- [WYBRANY TEKST]
Ocena wątku:
  • 1 głosów - średnia: 1
  • 1
  • 2
  • 3
  • 4
  • 5
Witam was
#1
Przypadkowo znalazłem link dotyczący Cytry - którą cenię .
Więc tu wszedłem.
To co piszę nie wszystkim się podoba lecz ja nie wyobrażam pisać inaczej . Np.


Interrogo num humana sunt
( pytam czy jesteś człowiekiem)


Kimże jest człowiek
Co praw­dy nie szu­ka ?
Kimże jest człowiek
Co spra­wied­li­wości nie do­maga ?
Kimże jest ten człowiek
Co do swych bra­ci za­bitych
Ple­cami od­wra­ca ?

Smoleńsk
Odpowiedz
#2
Bez urazy, ale całość prezentuje się nieco komicznie, ponieważ autor, mimo widocznej nieporadności językowej, korzysta z bogactwa łaciny. Łacina jest stosunkowo prosta, natomiast polski jest jednym z najtrudniejszych języków do opanowania, dlatego warto nauczyć się poprawnie pisać w ojczystym języku, a dopiero później brać się - głównie po to, by poszerzyć wiedzę humanistyczną - za języki obce. Piszę to bez cienia ironii.

Jeśli chodzi o treść - nic odkrywczego. "Czuć" gorycz, żal, zawód, a być może i frustrację, ale to za mało.
Odpowiedz
#3
Nie rozumiem tego wiersza. Stawia pytanie, na które udziela bezsensownej odpowiedzi... Smoleńsk nie jest człowiekiem, tylko miejscowością, a jeśli to metafora, to ja jej kompletnie nie rozumiem. Pytania, które stawia wydają się retoryczne, więc może faktycznie nie potrzeba na nie odpowiedzi. Natomiast pointa nadaje temu utworowi zdecydowanie polityczny charakter i sprawia, że pytania przestają być już tylko retoryczne, zaczynają wymagać odpowiedzi, której wiersz jednak nie udziela.

Mało poetycko, politycznie i z patosem. Kompletnie nie mój klimat, a obiektywnie patrząc - bardzo słaby utwór.
You'll never shine
Until you find your moon
To bring your wolf to a howl.
--- Saul Williams
Odpowiedz
#4
xD

Nie wiem, gdzie się kończy odezwa, a gdzie zaczyna wiersz.
Już zupełnie abstrahując od politycznych spraw, bo w tej sytuacji wydaje mi się nieeleganckie, by choćby drasnąć ten temat, więc skupię się na technice.
Technika jest bardzo słaba.
Bardzo mnie zaskakuje taka tendencja aspirujących wieszczy mojego bardzo młodego pokolenia, by o patriotyzmie pisać bardzo brzydko i bardzo niedbale. Nie wspomnę już o tym, że spacje przed pytajnikami są dla mnie jak wymiociny na chodnikach Krakowa w niedzielę rano. Niepotrzebne i brzydkie. To tak swoją drogą.

- [WYBRANE MATERIAŁY]
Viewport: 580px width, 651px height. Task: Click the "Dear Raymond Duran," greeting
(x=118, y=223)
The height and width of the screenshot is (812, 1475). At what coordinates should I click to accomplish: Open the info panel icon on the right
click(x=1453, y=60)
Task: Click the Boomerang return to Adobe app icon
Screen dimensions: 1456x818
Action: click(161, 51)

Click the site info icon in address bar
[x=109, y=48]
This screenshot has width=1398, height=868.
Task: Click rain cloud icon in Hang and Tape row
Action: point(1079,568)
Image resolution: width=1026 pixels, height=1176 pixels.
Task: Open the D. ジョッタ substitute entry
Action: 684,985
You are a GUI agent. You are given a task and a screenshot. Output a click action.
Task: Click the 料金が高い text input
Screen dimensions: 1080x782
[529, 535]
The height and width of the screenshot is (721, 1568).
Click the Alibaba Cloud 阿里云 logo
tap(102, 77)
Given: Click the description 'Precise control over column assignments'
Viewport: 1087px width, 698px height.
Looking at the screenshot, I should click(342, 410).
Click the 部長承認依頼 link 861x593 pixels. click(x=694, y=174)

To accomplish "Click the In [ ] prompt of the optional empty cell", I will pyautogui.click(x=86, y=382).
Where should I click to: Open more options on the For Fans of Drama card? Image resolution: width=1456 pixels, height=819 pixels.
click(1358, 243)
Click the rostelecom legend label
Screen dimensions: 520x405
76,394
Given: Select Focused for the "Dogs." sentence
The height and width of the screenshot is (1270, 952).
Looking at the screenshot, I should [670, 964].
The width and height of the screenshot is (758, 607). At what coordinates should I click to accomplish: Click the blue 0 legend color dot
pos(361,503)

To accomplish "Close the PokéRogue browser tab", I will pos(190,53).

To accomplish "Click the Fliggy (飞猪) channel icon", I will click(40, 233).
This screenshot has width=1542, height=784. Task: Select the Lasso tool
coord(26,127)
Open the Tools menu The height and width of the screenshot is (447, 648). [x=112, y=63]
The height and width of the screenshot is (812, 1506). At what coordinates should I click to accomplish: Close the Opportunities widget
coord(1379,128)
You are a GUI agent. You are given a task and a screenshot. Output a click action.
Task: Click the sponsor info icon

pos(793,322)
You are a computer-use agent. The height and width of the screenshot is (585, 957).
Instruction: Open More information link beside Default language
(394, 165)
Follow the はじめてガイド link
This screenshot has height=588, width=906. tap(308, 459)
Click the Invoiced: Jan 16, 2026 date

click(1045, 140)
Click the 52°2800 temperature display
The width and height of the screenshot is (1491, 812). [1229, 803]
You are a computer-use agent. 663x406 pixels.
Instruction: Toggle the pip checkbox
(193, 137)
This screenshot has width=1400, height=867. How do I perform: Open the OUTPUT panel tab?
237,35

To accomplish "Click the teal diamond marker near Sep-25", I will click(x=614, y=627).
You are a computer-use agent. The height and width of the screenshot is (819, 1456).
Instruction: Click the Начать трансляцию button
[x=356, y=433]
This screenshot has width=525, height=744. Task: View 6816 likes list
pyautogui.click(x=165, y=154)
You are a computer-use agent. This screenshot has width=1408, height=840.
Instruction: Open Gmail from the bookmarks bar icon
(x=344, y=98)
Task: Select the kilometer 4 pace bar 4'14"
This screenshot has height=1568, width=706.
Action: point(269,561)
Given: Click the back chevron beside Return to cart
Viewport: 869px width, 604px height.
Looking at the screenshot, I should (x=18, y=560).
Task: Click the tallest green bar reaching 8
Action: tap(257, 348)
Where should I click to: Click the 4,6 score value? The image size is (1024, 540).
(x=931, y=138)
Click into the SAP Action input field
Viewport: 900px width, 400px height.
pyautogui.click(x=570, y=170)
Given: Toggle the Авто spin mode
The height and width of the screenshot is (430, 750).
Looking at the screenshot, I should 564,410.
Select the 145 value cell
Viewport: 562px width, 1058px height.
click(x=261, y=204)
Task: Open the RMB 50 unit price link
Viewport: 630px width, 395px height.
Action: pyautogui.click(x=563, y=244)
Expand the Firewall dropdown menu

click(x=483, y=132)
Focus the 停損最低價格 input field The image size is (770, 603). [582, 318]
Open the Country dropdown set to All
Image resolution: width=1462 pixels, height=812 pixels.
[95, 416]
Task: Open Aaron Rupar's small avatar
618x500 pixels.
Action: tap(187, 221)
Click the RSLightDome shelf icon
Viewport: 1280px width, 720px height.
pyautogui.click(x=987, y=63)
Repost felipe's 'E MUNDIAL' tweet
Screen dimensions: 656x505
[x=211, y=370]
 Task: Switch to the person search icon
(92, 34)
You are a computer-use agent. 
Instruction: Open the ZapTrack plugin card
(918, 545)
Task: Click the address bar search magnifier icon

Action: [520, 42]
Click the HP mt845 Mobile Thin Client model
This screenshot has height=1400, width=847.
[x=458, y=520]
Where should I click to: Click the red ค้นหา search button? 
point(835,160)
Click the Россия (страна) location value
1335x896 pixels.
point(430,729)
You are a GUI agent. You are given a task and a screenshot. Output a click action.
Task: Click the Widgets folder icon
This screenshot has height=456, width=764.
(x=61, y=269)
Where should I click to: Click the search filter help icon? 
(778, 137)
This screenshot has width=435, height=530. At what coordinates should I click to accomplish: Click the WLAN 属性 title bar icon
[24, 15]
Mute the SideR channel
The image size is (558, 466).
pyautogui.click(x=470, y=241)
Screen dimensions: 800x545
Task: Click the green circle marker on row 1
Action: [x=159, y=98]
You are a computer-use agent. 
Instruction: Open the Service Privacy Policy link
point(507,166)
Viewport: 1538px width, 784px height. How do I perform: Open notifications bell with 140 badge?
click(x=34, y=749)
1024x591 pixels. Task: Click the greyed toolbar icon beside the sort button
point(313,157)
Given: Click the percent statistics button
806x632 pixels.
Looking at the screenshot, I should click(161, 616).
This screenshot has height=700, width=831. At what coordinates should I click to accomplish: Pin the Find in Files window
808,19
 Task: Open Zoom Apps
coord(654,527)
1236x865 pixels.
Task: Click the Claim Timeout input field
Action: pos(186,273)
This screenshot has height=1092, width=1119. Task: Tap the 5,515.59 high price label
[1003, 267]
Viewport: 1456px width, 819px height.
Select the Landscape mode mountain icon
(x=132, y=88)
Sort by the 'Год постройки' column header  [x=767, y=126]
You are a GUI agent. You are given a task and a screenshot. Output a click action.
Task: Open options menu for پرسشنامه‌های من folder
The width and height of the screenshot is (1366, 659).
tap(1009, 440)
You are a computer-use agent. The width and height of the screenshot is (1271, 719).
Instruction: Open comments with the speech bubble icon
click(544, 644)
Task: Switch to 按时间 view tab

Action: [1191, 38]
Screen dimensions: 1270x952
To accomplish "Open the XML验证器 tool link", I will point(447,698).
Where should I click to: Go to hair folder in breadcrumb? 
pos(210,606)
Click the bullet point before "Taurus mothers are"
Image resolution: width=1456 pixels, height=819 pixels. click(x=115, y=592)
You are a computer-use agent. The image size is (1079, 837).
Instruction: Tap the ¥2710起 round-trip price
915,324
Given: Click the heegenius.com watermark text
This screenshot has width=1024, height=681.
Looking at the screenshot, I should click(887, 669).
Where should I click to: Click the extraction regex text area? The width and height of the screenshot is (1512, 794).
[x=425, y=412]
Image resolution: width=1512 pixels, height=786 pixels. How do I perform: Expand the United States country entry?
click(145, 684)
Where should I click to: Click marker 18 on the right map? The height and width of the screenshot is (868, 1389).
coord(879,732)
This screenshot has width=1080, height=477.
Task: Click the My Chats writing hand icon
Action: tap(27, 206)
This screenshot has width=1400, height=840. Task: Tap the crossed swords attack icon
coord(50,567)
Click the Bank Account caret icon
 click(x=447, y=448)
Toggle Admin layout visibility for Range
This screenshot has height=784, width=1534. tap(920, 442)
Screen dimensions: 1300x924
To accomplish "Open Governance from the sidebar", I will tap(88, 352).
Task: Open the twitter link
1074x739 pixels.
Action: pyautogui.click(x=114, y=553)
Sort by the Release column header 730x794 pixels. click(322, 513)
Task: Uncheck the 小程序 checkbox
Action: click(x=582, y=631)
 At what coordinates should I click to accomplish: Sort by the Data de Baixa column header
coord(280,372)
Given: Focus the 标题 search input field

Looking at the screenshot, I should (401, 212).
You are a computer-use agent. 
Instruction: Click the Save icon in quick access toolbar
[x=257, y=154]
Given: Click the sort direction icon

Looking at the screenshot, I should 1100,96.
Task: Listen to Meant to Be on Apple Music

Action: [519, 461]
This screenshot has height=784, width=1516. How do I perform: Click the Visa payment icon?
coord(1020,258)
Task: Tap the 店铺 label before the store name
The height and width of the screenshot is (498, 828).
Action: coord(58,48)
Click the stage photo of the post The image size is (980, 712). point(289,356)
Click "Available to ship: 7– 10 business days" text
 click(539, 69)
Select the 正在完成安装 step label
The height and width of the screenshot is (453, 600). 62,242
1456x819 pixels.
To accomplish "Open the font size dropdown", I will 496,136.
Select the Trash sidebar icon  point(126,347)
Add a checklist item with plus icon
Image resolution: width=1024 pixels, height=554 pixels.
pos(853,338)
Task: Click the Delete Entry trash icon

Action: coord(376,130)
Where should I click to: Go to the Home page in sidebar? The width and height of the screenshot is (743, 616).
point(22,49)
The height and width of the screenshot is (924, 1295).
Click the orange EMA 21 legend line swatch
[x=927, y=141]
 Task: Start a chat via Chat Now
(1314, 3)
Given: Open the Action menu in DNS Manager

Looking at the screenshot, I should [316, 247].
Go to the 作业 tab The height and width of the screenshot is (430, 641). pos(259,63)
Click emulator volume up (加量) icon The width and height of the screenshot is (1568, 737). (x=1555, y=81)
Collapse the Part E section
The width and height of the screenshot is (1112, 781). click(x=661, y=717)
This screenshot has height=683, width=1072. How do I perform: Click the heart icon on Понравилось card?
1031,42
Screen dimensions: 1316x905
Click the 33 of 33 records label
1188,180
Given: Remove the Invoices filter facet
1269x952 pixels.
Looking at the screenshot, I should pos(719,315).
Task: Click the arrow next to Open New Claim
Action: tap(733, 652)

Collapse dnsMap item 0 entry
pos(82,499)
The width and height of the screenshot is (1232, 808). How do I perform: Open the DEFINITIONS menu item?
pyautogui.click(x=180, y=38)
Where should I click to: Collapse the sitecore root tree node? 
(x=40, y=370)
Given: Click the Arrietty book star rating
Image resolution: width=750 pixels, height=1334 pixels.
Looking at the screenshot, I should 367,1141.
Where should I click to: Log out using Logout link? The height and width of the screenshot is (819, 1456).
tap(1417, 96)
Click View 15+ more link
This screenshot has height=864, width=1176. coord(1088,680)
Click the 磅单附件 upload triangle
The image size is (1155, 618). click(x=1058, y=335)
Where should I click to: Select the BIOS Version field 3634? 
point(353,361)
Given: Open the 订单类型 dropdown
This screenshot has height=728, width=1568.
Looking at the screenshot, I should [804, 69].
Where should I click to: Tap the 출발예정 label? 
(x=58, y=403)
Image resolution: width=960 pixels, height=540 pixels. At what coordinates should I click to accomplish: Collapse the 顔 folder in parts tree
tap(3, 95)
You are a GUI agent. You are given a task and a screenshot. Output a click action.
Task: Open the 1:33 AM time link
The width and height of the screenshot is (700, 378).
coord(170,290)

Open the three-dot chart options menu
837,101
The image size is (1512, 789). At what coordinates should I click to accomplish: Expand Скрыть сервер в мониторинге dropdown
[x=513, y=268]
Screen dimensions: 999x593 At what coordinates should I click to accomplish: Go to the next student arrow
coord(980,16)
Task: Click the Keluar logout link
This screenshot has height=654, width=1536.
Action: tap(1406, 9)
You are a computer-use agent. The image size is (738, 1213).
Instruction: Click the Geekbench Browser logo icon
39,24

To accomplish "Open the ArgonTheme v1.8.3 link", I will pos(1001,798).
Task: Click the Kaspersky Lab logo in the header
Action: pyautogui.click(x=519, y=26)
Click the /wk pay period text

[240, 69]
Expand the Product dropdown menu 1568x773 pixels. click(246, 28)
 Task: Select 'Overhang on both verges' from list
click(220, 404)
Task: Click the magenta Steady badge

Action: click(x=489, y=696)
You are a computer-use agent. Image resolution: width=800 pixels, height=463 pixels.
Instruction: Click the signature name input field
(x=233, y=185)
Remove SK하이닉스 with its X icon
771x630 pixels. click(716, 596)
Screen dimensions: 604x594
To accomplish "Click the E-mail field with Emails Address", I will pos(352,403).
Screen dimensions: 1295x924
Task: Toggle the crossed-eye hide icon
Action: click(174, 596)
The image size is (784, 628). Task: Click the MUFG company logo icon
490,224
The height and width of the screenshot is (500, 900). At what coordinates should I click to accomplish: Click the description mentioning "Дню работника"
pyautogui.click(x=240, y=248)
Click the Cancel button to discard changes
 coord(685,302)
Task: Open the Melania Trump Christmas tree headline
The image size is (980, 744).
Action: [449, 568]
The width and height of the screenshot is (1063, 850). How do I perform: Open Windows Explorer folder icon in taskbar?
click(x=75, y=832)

- [POLECENIA DO PRACY]
• a. Jakie odpowiedzi na poniższe pytania podaje dyskusja o wierszu?
(i) Jak w wierszu przetłumaczono łacińskie zdanie „Interrogo num humana sunt”?
(ii) Który język autor drugiego wpisu uznaje za jeden z najtrudniejszych do opanowania?
(iii) Z czym autor czwartego wpisu porównuje spacje przed pytajnikami?
• b. Jak mogłaby dalej brzmieć dyskusja o wierszu? Rozwiń ją, zaczynając od miejsca po ostatnim zdaniu.
Materiał stanowi osobną całość i nie łączy się z tekstem.

- [ZESTAW ODPOWIEDZI]
• a.
(i) „pytam czy jesteś człowiekiem”
(ii) Język polski.
(iii) Z wymiocinami na chodnikach Krakowa w niedzielę rano.

• b.
Nie wiem z kolei, czy jest sens, by rozwodzić się nad tym, czy to jest, czy to nie jest poezja. Dla mnie nie jest, choć ramy mojej wyobraźni wydają się być rozległe. Dla mnie to kilka pytań rzuconych w eter. Z tego możesz zrobić esej, rozprawkę, artykuł, political fiction, ale poezja to nie jest.

No i problem z językiem polskim. O tyle, o ile obserwuję nadużywanie zaimków zwrotnych, to w tym przypadku mam wrażenie, że chcesz mi wynagrodzić ból z tym związany.
U Ciebie ich nie ma tam, gdzie być powinny.
Przypominam, że jest różnica między tym, że nie domagasz i tym, że nie domagasz się.

No i ostatnie trzy wersy... Z kontekstu wynika, że... z kontekstu wynika wiele rzeczy, ale żadna nie jest logiczna.

Proszę, dbajmy o polszczyznę, szanujmy ją i kochajmy.
To jest najlepsza droga, by oddać cześć Polsce.

PS Czy tytuł tego utworu brzmi "Witam was"?
nie jestem zupą pomidorową,
żeby mnie wszyscy mieli lubić
Odpowiedz
#5
Jeszcze nie wiecie co was czeka jak będziecie dokarmiać Rozara ^_^

btw, Fanto, Rozar jest z pokolenia, ale naszych rodziców ;p
to be a struggling writer first you need to know how to struggle
Odpowiedz
#6
Pasiu, refleksja była dosyć ogólna, bo nie wiem, jak Twoi rodzice, ale moja mama jest młodą osóbką.

No i czyżbyś sygnalizował, bym tego usera wciągnęła na moją listę ludzi, których nie mogę komentować?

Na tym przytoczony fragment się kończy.